麻生、二階、菅、「安倍政権3本柱」にあつれき

「ポスト安倍」で3実力者の権力闘争に火ぶた

二階、岸田両派は衆院山梨2区で激しい保守分裂選挙を展開してきたが、1月下旬の山梨県知事選で共闘、勝利したことで対立を解消した。しかし、今回の静岡5区での公認争いで派閥抗争が再燃した形だ。自民党内からは「直属議員の監視・教育もできない幹事長が、自派の勢力拡大にまい進するのは横暴だ」(閣僚経験者)との批判が相次ぎ、首相周辺からも「二階氏はやり過ぎ」との批判が漏れるが、二階氏は「どこ吹く風」(側近)とされる。

二階氏とは次元が違うが、「知事選でのごり押し」(自民選対)が批判されているのが麻生氏だ。

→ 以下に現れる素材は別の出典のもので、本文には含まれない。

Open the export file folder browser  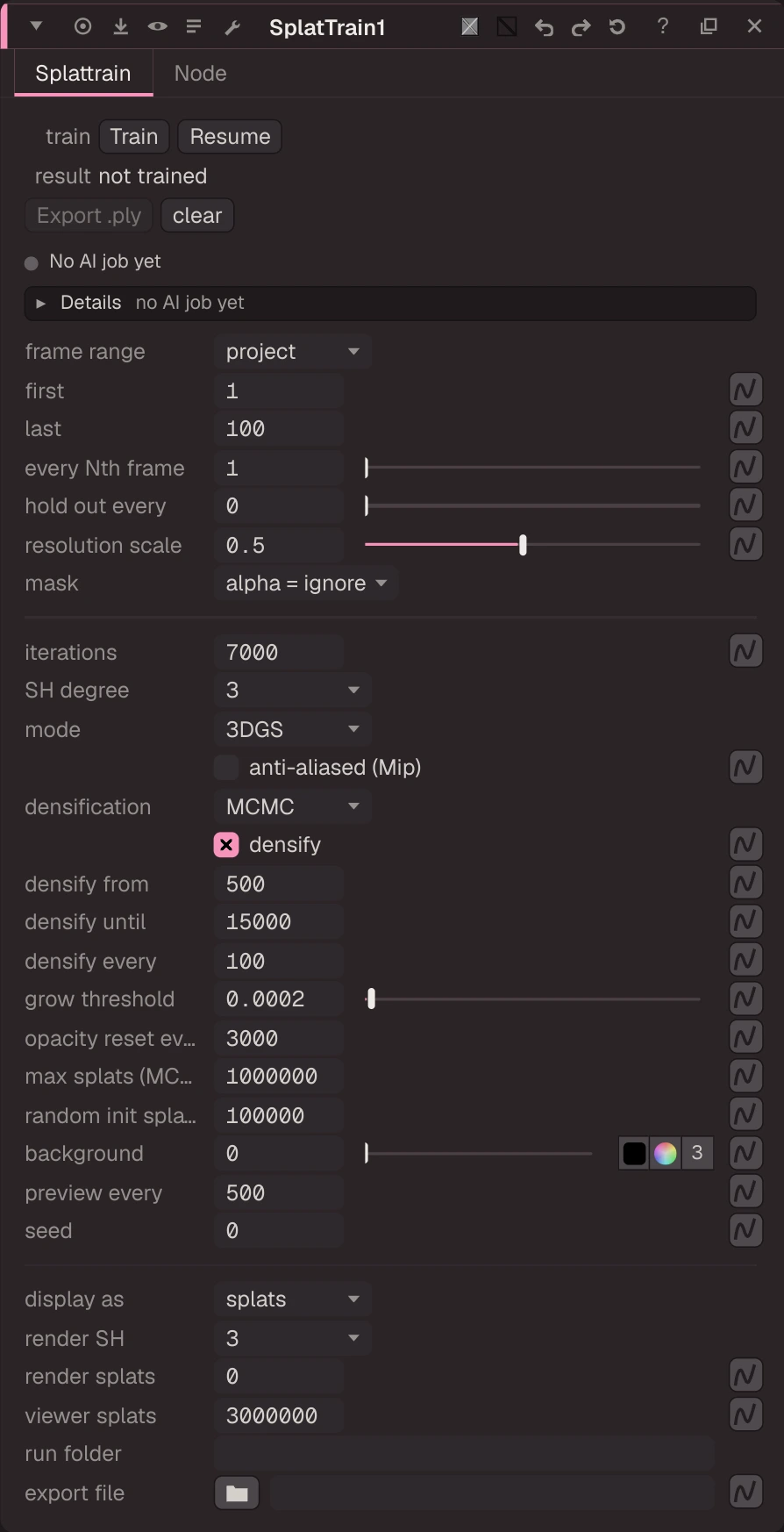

4月7日に投開票される統一地方選前半戦の焦点の一つとなる福岡県知事選で、麻生氏が新人の武内和久氏を自民党本部の推薦とするべく首相らを押し切ったからだ。自民党が前2回の知事選で支援した現職の小川洋知事に対し、麻生氏が小川降ろしを狙って元厚生労働官僚の武内氏を擁立したが、地元の二階派所属衆院議員らが現職支援に回ったことで同知事選は保守分裂選挙となっている。

事前の党世論調査で小川氏が圧倒的にリードしていたこともあって、首相や二階氏は小川氏を推薦したい考えだったが、麻生氏が「だめなら閣僚を辞める」と凄んだこともあって武内氏推薦を渋々受け入れたのが実態だ。首相側近の甘利明選対委員長は推薦決定後、「この決断は異例中の異例」と首をすくめるばかりだった。

菅氏は「質問排除」発言が問題に

今回の麻生氏のごり押しは2016年の衆院福岡6区補選で、麻生氏が擁立した新人候補を小川知事が応援しなかったことが原因だ。ただ、この補選で圧勝した別の新人を応援したのが二階、菅両氏で、それが今回知事選での保守分裂の遠因ともされる。麻生氏に反発する地元の二階派議員は党本部の推薦手続きを「瑕疵だらけだ」と批判し、政界引退後も地元で影響力を持つ山崎拓元副総裁や古賀誠元幹事長らともに党決定に反して現職支援に全力を挙げている。二階氏も周辺に「(武内氏は)勝手に負ければいい」と不快感を示したとされ、「選挙結果次第で麻生氏と二階氏の対立が深刻化する」(自民幹部)のは避けられそうもない。

その一方、政府のスポークスマンである菅氏は26日の記者会見で、特定の記者に「あなたに答える必要はない」と質問排除につながりかねない発言をした。この記者は、いわゆる「モリ・カケ問題」などで菅氏を問い詰めてきたことで知られ、昨年末には官邸側がこの記者の質問内容は事実誤認だとして、官邸の記者クラブに対応を申し入れるという異例の事態となった。菅氏の発言は、この記者が「会見は何のための場か」と質問したのに答えたものだ。

菅氏は27日に改めて発言の趣旨を問われると、「26日は2回にわたり同趣旨の質問があったので、あえて繰り返す必要はないということで(必要はないと)申し上げた」と強張った表情で説明し、発言撤回は拒否した。先に河野太郎外相が日ロ交渉に絡んで「次の質問どうぞ」を連発して謝罪した経緯もあり、立憲民主党の辻元清美国会対策委員長は「記者に圧力をかける。誠実に答えない。官房長官として失格だ」と厳しく批判。首相サイドにも「官房長官が傲慢にみえると、内閣のイメージダウンにつながる」との不安が広がっている。